= Excerpt to read =
+--

God Sustains a Family (11:10-26)

God had promised that He would send a Redeemer, the seed of the woman (3:15), who would defeat Satan and bring salvation. Noah’s prophecy revealed that God would bless the world through the line of Shem, the “Semites” who were the ancestors of the Hebrew people (9:26-27). “Shem was the ancestor of all the sons of Eber” (10:21 niv), and it’s likely that the word “Hebrew” comes from the name “Eber.”

Genesis gives us two genealogies of Shem, in 10:21-29 and in 11:10-26. The first genealogy lists all five of his sons and five of his grandsons, but then it focuses on the descendants of Arphaxad: Shelah, Eber, and Eber’s two sons Peleg and Joktan. It lists Joktan’s many sons but ignores Peleg’s descendants. But the genealogy in chapter 11 picks up Peleg’s side of the family and takes us through to Abraham. The genealogy in Genesis 5 takes us from Adam to Noah, and the one in Genesis 11 goes from Noah’s son Shem to Terah and his son Abraham.

+--

= Data provided =
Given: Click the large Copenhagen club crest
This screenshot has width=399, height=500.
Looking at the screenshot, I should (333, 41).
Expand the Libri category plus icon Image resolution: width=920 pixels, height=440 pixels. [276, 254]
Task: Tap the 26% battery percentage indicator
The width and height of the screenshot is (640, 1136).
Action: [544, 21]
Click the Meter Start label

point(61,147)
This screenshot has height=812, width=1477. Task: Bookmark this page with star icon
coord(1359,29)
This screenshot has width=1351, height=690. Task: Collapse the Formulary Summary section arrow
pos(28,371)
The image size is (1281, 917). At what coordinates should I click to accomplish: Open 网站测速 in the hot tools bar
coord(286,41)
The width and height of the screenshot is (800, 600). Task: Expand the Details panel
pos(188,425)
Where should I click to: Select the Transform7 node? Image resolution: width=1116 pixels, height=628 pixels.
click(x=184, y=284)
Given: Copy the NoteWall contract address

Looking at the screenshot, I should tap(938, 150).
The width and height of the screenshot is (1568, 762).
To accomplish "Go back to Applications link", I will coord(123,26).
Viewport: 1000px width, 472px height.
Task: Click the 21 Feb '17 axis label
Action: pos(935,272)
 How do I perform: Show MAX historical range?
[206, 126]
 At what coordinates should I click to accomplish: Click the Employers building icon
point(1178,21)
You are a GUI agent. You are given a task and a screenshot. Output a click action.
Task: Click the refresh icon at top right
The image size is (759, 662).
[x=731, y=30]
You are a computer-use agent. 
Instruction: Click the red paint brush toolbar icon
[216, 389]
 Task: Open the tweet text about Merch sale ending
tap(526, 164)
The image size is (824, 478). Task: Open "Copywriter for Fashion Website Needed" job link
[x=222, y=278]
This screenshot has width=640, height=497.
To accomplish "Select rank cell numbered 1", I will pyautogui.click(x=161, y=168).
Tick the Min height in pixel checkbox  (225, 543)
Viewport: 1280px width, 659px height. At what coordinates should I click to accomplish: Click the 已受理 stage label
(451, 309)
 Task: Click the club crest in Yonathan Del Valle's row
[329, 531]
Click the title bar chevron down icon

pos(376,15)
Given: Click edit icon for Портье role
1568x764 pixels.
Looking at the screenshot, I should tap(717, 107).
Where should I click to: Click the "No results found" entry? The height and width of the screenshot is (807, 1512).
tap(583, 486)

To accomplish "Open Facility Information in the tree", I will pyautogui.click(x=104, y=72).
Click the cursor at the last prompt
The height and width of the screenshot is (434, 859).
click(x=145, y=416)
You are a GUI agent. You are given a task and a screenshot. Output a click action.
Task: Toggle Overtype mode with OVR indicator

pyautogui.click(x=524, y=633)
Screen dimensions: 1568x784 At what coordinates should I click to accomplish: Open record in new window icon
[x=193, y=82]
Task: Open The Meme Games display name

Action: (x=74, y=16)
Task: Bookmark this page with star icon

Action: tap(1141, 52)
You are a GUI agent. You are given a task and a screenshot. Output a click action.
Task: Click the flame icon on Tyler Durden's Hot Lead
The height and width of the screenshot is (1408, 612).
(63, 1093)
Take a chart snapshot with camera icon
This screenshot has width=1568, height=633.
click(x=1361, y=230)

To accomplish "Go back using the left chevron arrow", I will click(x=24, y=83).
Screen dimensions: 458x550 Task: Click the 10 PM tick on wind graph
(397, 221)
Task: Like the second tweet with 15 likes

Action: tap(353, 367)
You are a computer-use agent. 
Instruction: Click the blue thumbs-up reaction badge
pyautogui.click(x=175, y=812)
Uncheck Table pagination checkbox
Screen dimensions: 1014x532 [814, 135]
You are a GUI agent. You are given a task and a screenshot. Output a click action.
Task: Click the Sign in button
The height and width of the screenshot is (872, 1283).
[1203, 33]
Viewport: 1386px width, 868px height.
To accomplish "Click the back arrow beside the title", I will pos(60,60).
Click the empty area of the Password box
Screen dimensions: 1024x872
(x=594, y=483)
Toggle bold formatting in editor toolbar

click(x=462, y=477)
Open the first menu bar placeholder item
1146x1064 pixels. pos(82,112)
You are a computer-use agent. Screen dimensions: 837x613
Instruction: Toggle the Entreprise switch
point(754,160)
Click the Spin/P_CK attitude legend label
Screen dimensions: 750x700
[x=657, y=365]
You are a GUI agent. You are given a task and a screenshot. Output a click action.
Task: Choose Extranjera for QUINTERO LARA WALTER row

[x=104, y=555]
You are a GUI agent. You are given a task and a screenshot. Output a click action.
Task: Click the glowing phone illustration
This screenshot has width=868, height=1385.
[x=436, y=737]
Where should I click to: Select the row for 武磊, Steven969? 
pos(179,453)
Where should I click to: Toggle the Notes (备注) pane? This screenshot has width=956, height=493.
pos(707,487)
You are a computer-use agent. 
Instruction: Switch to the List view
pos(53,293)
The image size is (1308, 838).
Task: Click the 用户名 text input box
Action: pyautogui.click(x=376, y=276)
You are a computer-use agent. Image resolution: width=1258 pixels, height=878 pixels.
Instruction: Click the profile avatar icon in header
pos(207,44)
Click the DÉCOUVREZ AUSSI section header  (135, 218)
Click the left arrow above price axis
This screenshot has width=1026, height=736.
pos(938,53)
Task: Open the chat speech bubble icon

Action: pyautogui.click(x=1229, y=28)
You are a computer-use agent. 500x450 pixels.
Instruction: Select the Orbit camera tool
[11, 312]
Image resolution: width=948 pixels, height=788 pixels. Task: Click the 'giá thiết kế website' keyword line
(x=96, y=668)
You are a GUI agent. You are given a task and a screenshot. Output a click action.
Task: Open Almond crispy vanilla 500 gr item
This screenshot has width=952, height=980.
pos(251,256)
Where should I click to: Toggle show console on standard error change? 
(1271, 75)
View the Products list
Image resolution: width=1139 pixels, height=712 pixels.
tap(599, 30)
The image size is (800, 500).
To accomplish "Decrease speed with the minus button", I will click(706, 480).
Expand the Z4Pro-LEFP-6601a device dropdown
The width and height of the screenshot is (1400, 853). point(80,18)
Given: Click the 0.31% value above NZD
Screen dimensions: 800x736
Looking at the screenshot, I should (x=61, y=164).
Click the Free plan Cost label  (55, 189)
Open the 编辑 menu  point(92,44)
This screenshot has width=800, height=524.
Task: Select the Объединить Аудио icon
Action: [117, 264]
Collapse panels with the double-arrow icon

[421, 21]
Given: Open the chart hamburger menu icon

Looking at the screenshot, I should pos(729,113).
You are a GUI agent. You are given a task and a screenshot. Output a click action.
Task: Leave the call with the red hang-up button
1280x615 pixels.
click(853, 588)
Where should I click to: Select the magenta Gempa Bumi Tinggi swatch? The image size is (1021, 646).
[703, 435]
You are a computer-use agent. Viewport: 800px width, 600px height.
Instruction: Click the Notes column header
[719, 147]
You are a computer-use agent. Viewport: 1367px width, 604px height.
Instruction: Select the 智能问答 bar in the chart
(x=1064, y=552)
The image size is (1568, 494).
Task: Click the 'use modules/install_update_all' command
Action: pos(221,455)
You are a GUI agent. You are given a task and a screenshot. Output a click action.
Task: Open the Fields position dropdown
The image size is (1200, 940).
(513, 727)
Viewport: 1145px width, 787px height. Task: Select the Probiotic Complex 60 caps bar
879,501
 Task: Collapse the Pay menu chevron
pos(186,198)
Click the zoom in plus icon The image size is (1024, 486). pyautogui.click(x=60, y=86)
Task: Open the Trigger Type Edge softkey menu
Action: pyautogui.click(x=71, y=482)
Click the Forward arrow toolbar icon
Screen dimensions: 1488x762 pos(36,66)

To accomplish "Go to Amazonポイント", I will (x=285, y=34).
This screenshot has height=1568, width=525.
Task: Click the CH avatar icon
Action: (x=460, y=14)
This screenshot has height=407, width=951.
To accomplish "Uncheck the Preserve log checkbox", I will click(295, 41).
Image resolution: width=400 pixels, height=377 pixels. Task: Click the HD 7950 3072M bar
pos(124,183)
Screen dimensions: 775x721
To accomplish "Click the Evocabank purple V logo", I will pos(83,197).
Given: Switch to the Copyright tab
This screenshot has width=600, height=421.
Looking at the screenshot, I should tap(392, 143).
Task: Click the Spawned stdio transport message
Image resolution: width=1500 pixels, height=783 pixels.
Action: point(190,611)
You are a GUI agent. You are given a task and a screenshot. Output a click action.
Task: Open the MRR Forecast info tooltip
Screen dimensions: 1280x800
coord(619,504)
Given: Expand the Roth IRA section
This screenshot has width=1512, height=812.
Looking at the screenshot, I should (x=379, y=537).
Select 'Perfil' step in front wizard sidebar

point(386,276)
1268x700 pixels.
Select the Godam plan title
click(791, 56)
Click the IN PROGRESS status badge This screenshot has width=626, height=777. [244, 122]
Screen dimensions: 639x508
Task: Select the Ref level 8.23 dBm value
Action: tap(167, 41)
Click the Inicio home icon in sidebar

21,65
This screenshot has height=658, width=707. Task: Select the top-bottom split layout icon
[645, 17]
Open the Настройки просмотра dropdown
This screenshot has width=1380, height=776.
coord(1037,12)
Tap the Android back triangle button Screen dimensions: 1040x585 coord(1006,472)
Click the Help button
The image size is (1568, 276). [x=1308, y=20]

+--

= Exercise prompt =
Carry on the passage about God sustaining Shem's family line, starting after its final sentence.

= Output =
Except that both lists have ten generations, the listing in 11:10-26 is different from the genealogy in Genesis 5. For one thing, it doesn’t contain the repeated phrase “and he died.” The emphasis is on how old the man was at the birth of his firstborn son. The people named in 11:10-26 didn’t live as long as the men named in Genesis 5. The list begins with Noah’s 950 years and dwindles down to Nahor’s 148 years. The post-flood generations were starting to feel the physical consequences of sin in the human body.

The important thing about this genealogy is that it records the faithfulness of God in watching over His people and fulfilling His promises. What to us is only a list of names was to God a “bridge” from the appointment of Shem to the call of Abraham. God has deigned to use people to help accomplish His will on earth, and people are fragile and not always obedient. But the “bridge” was built and the covenant promises sustained.